── Materials provided

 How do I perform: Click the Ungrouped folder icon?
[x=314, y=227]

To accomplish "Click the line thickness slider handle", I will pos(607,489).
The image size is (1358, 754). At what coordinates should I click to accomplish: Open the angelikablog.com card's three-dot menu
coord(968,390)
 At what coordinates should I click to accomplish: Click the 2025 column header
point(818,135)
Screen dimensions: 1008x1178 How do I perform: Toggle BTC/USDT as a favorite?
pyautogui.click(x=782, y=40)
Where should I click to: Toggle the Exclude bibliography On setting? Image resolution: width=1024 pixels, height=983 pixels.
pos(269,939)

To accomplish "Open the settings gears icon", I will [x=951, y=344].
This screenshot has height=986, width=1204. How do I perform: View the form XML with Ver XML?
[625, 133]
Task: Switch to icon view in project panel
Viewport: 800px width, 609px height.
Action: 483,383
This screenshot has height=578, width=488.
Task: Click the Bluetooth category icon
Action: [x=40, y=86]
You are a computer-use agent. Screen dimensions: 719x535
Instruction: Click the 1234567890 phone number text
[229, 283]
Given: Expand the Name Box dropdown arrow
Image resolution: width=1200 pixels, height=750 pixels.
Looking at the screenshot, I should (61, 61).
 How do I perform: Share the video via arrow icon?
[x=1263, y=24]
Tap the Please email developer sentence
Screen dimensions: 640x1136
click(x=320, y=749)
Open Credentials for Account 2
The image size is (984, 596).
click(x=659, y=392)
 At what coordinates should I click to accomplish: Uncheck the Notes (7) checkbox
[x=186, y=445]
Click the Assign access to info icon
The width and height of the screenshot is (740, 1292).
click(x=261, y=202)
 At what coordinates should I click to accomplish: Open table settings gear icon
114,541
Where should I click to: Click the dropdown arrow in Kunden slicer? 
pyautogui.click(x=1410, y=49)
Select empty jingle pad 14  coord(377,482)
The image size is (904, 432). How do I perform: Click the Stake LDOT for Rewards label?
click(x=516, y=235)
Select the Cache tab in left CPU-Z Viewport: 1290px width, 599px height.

────

**Exercise description:** Please give the records again exactly as they are.

**Answer to this problem:**
 How do I perform: Click the Ungrouped folder icon?
[x=314, y=227]

To accomplish "Click the line thickness slider handle", I will pos(607,489).
The image size is (1358, 754). At what coordinates should I click to accomplish: Open the angelikablog.com card's three-dot menu
coord(968,390)
 At what coordinates should I click to accomplish: Click the 2025 column header
point(818,135)
Screen dimensions: 1008x1178 How do I perform: Toggle BTC/USDT as a favorite?
pyautogui.click(x=782, y=40)
Where should I click to: Toggle the Exclude bibliography On setting? Image resolution: width=1024 pixels, height=983 pixels.
pos(269,939)

To accomplish "Open the settings gears icon", I will [x=951, y=344].
This screenshot has height=986, width=1204. How do I perform: View the form XML with Ver XML?
[625, 133]
Task: Switch to icon view in project panel
Viewport: 800px width, 609px height.
Action: 483,383
This screenshot has height=578, width=488.
Task: Click the Bluetooth category icon
Action: [x=40, y=86]
You are a computer-use agent. Screen dimensions: 719x535
Instruction: Click the 1234567890 phone number text
[229, 283]
Given: Expand the Name Box dropdown arrow
Image resolution: width=1200 pixels, height=750 pixels.
Looking at the screenshot, I should (61, 61).
 How do I perform: Share the video via arrow icon?
[x=1263, y=24]
Tap the Please email developer sentence
Screen dimensions: 640x1136
click(x=320, y=749)
Open Credentials for Account 2
The image size is (984, 596).
click(x=659, y=392)
 At what coordinates should I click to accomplish: Uncheck the Notes (7) checkbox
[x=186, y=445]
Click the Assign access to info icon
The width and height of the screenshot is (740, 1292).
click(x=261, y=202)
 At what coordinates should I click to accomplish: Open table settings gear icon
114,541
Where should I click to: Click the dropdown arrow in Kunden slicer? 
pyautogui.click(x=1410, y=49)
Select empty jingle pad 14  coord(377,482)
The image size is (904, 432). How do I perform: Click the Stake LDOT for Rewards label?
click(x=516, y=235)
Select the Cache tab in left CPU-Z Viewport: 1290px width, 599px height.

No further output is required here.